> _PROVIDED DATA_
####################

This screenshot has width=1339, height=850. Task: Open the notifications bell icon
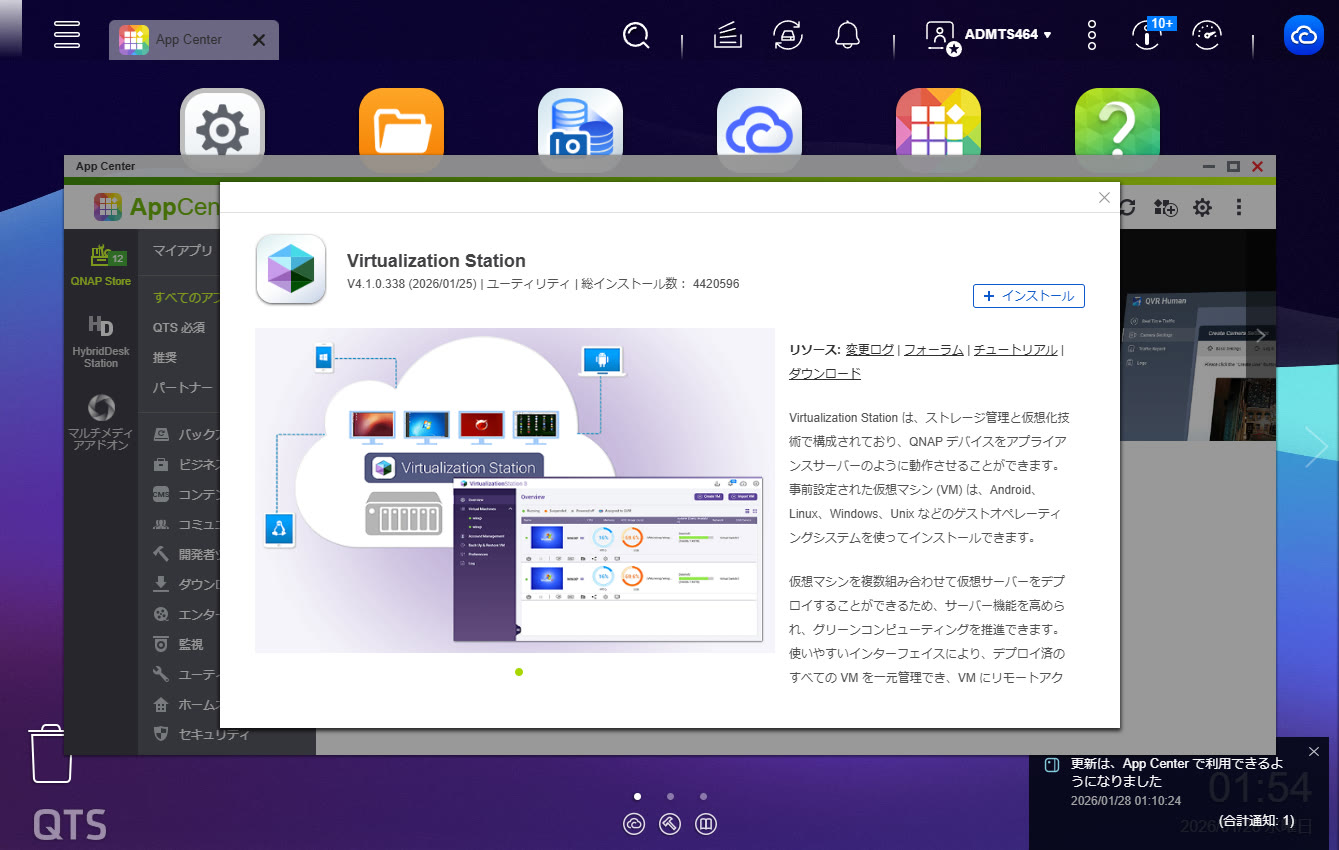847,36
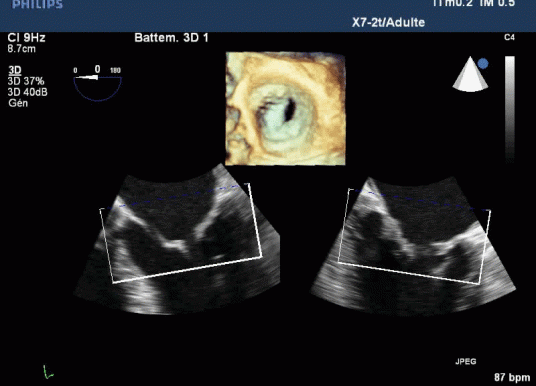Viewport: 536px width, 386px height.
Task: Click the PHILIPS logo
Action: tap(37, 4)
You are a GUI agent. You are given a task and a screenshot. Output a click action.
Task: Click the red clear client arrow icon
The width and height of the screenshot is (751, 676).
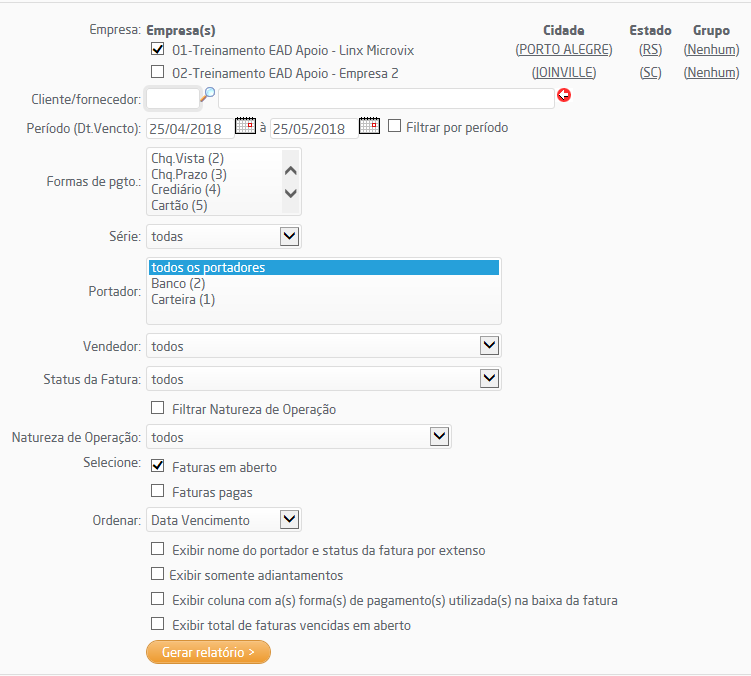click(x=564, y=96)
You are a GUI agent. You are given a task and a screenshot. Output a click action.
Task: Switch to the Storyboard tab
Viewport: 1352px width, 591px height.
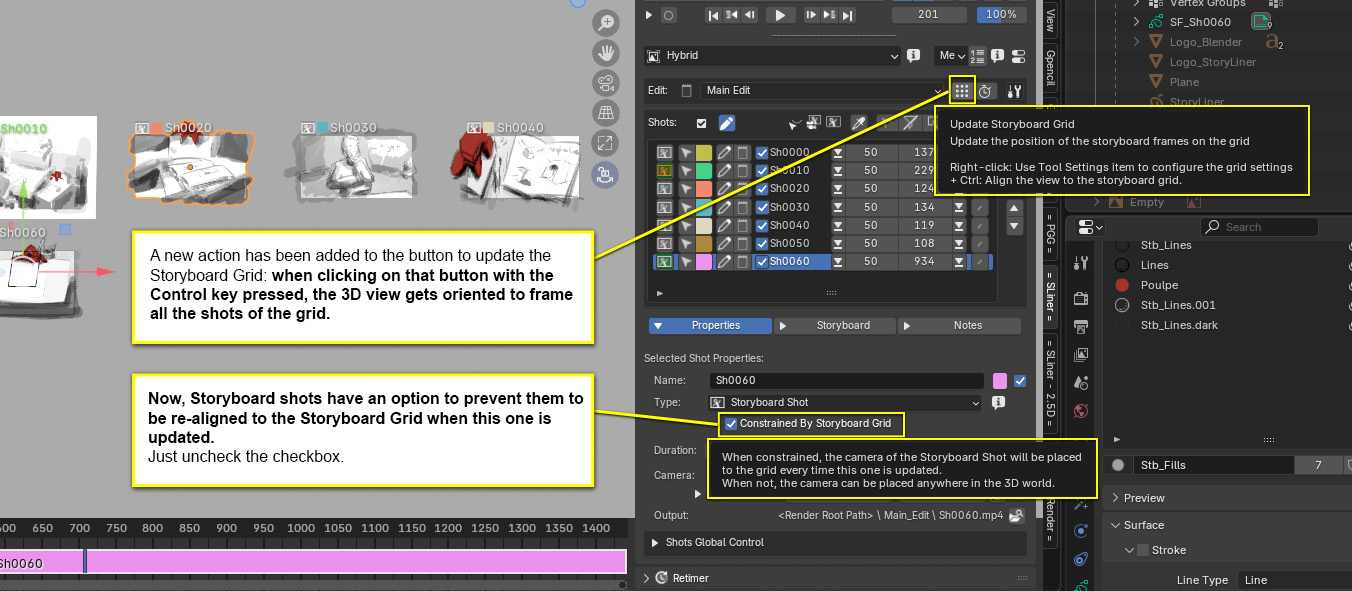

####################

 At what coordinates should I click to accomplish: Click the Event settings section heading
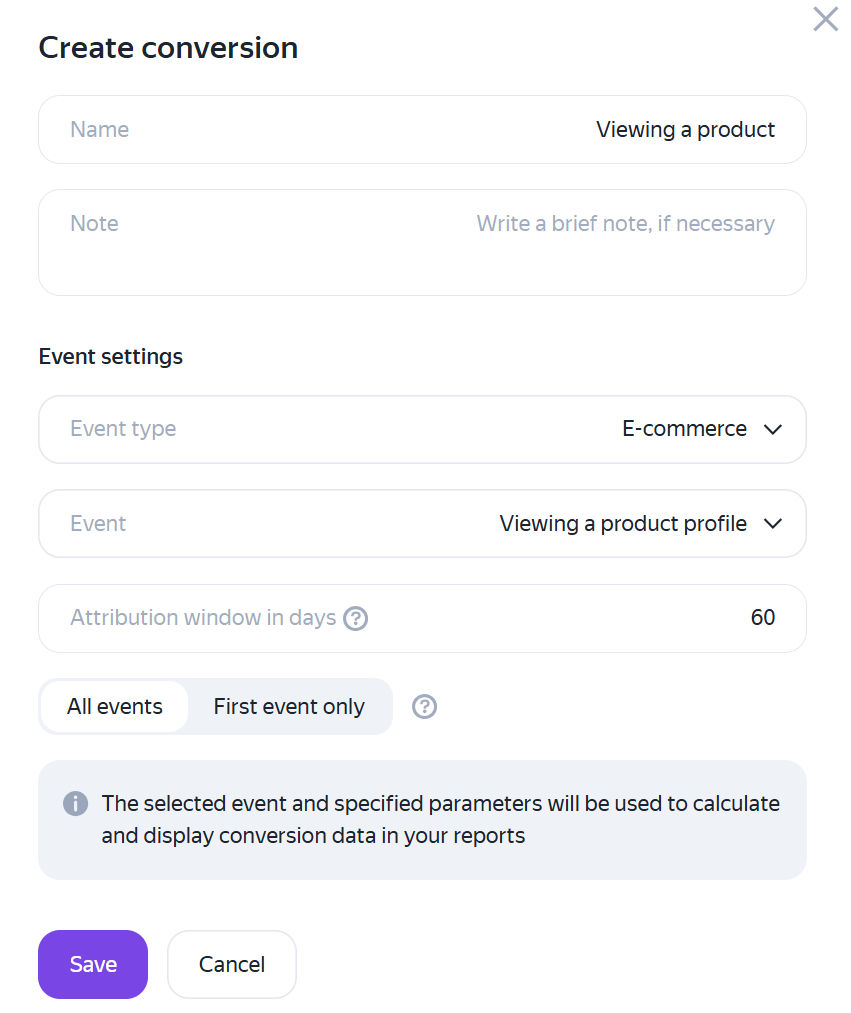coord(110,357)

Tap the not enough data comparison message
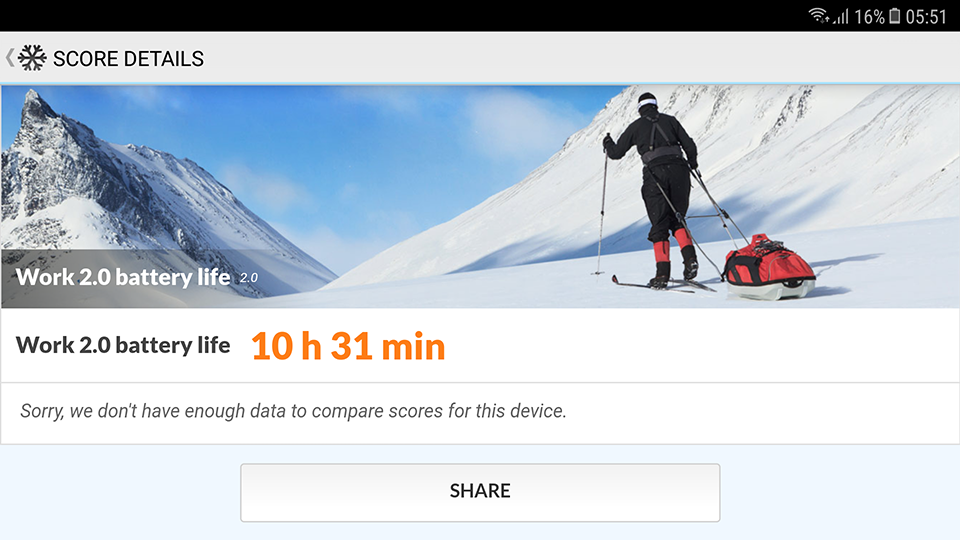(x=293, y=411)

####################

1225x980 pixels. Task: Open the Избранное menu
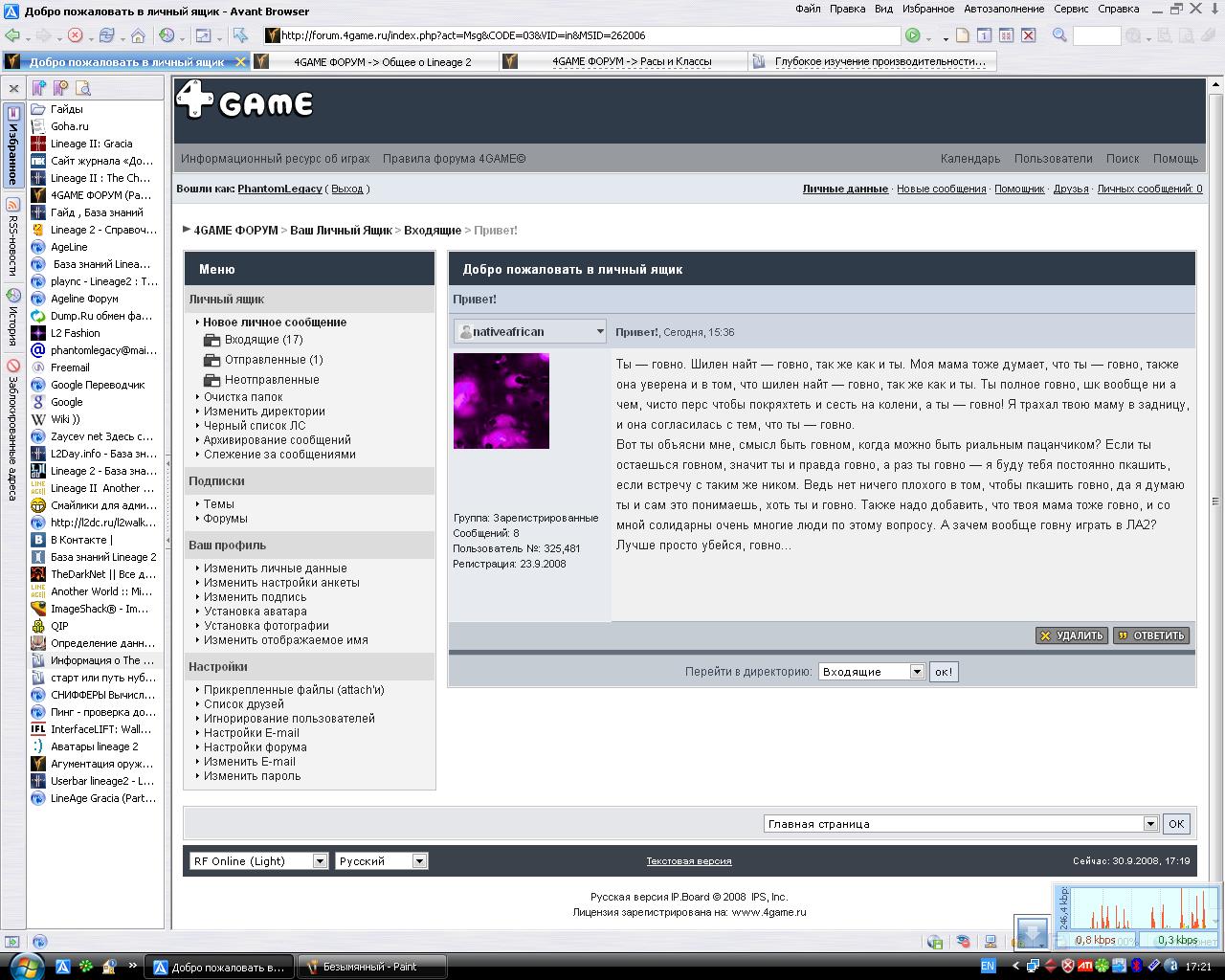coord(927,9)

####################

> _TASK TO COMPLETE_
Print exactly the lines above that run from the one with "This screenshot has" to the one with "Viewport: 1352px width, 591px height.", both included. No pictures.

> _SOLUTION TO THE PROBLEM_
This screenshot has width=1339, height=850. Task: Open the notifications bell icon
847,36
Viewport: 536px width, 386px height.
Task: Click the PHILIPS logo
Action: tap(37, 4)
You are a GUI agent. You are given a task and a screenshot. Output a click action.
Task: Click the red clear client arrow icon
The width and height of the screenshot is (751, 676).
click(x=564, y=96)
You are a GUI agent. You are given a task and a screenshot. Output a click action.
Task: Switch to the Storyboard tab
Viewport: 1352px width, 591px height.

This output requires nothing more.